#### DATA FOR THIS EXERCISE
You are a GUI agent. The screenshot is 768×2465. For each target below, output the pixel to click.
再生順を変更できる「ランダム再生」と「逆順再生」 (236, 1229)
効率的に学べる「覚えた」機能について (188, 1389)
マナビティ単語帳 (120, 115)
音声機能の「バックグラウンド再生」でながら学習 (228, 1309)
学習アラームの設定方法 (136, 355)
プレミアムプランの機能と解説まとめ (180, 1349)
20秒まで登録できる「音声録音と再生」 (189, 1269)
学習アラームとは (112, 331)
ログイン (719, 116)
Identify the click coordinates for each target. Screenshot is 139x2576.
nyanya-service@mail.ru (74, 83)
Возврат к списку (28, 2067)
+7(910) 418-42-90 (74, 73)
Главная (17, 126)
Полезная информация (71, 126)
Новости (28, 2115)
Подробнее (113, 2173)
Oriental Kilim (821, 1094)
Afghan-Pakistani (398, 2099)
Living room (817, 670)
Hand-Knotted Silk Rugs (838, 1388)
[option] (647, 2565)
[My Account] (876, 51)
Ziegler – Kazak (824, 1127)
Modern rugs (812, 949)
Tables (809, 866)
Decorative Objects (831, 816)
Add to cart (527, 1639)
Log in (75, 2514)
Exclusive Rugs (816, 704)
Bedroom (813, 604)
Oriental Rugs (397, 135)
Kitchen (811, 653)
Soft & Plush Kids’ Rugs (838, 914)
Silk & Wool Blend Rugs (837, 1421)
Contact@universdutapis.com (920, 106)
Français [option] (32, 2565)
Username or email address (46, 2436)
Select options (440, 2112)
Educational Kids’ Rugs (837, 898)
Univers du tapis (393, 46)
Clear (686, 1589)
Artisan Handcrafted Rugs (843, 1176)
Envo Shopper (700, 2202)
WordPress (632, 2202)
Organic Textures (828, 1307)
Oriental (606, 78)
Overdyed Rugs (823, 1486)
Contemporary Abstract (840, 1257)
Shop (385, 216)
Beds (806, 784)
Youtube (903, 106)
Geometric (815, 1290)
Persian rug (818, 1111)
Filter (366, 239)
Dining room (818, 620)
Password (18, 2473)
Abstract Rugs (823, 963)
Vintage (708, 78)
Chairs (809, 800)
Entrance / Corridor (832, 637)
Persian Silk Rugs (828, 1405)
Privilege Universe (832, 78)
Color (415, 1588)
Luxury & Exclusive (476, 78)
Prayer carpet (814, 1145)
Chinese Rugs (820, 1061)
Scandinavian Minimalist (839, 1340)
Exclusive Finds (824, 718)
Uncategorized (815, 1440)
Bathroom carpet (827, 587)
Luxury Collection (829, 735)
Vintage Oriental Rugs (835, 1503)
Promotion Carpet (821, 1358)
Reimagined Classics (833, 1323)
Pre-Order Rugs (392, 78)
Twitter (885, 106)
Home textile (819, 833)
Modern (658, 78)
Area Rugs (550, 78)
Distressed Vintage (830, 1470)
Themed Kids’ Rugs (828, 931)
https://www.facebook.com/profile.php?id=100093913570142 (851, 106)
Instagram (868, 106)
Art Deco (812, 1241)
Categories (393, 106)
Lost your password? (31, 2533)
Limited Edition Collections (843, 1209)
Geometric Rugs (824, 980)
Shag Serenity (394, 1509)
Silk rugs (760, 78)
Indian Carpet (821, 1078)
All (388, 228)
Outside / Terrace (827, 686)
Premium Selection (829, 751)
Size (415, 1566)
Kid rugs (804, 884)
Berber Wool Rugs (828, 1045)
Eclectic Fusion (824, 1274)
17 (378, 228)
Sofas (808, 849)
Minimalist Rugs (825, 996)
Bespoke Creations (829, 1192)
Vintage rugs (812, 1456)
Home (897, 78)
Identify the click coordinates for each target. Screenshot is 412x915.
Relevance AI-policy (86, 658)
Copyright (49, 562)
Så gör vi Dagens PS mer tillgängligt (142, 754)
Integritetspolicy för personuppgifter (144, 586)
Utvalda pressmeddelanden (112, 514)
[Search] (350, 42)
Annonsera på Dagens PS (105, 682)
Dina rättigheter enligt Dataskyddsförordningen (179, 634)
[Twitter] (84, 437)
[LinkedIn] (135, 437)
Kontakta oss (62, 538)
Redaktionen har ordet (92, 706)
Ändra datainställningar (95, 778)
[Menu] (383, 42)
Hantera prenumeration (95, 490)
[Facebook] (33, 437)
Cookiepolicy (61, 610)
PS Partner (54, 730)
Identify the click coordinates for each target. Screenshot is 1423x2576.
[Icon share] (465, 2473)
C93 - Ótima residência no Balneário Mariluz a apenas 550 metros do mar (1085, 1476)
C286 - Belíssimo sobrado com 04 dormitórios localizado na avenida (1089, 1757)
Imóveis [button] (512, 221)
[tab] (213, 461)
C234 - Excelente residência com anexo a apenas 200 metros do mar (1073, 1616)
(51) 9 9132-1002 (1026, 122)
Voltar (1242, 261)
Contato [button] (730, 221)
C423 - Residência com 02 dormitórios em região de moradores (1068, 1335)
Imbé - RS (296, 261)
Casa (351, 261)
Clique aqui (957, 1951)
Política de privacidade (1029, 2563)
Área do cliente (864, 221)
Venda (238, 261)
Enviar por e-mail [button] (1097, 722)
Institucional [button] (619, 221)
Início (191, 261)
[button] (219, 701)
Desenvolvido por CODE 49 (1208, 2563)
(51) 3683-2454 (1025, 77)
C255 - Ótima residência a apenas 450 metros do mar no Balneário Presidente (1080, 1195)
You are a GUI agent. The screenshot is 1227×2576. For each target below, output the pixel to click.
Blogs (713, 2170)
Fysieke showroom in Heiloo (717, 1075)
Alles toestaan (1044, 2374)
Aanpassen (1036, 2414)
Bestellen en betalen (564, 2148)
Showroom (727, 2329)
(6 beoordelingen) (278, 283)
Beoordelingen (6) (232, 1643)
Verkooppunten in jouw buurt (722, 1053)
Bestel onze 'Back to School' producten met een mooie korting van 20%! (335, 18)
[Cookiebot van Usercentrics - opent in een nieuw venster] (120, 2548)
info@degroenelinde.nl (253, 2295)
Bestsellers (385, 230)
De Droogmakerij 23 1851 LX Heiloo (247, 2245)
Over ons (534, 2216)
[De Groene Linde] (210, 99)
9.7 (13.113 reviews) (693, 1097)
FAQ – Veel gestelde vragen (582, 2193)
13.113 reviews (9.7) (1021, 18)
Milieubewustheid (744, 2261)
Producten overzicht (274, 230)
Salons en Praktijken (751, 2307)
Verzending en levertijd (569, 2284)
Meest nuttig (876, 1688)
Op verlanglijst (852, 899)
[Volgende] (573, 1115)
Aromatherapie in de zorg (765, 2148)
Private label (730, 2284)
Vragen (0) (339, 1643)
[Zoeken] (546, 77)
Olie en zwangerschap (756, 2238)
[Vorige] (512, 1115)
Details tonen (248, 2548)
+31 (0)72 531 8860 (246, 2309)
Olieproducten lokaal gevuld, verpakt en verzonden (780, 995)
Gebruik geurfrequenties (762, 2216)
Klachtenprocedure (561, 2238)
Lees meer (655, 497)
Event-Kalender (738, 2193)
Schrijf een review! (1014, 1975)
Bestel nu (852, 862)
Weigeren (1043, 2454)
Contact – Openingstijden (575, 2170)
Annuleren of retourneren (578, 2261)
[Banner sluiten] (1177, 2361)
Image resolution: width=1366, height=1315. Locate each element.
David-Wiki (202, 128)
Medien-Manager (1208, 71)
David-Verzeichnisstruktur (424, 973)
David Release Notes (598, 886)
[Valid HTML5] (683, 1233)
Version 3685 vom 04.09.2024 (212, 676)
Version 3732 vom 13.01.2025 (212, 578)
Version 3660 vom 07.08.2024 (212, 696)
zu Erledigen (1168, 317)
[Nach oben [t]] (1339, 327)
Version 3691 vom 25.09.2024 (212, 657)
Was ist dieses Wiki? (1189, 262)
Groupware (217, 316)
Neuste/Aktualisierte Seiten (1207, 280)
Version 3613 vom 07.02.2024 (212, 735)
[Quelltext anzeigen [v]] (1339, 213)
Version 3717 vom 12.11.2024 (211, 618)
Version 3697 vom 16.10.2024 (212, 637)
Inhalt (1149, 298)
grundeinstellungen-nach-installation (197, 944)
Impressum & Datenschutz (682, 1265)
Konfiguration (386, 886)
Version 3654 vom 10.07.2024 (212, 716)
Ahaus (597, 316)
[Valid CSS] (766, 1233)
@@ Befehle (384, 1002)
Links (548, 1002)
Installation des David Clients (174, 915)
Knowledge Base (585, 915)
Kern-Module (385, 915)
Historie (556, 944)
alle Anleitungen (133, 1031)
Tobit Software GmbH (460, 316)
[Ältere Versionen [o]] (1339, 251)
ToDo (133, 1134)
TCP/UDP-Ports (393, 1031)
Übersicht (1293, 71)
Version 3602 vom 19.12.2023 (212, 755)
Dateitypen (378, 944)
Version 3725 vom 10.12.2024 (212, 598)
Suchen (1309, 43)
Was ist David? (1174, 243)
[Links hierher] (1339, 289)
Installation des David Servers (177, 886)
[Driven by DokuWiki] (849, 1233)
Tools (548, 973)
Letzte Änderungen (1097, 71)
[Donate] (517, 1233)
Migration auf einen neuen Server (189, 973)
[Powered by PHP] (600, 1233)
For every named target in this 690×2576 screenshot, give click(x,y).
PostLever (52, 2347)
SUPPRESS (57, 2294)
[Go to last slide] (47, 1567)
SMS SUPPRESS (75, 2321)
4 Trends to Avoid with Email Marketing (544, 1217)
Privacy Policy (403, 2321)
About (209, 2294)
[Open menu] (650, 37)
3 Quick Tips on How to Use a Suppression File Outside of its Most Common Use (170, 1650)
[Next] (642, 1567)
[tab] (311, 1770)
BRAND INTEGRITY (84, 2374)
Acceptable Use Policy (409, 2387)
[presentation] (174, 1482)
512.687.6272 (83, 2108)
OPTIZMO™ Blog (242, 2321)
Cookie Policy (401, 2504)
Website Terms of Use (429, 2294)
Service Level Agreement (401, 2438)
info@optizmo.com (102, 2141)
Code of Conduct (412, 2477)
########
PROBLEM DESCRIPTION → Starting at the line above that contains "Área do cliente (864, 221)", write out each line exactly until the line that contains "Showroom (727, 2329)" has been written, and stop there.

SOLUTION TO THIS EXERCISE →
Área do cliente (864, 221)
Venda (238, 261)
Enviar por e-mail [button] (1097, 722)
Institucional [button] (619, 221)
Início (191, 261)
[button] (219, 701)
Desenvolvido por CODE 49 (1208, 2563)
(51) 3683-2454 (1025, 77)
C255 - Ótima residência a apenas 450 metros do mar no Balneário Presidente (1080, 1195)
You are a GUI agent. The screenshot is 1227×2576. For each target below, output the pixel to click.
Blogs (713, 2170)
Fysieke showroom in Heiloo (717, 1075)
Alles toestaan (1044, 2374)
Aanpassen (1036, 2414)
Bestellen en betalen (564, 2148)
Showroom (727, 2329)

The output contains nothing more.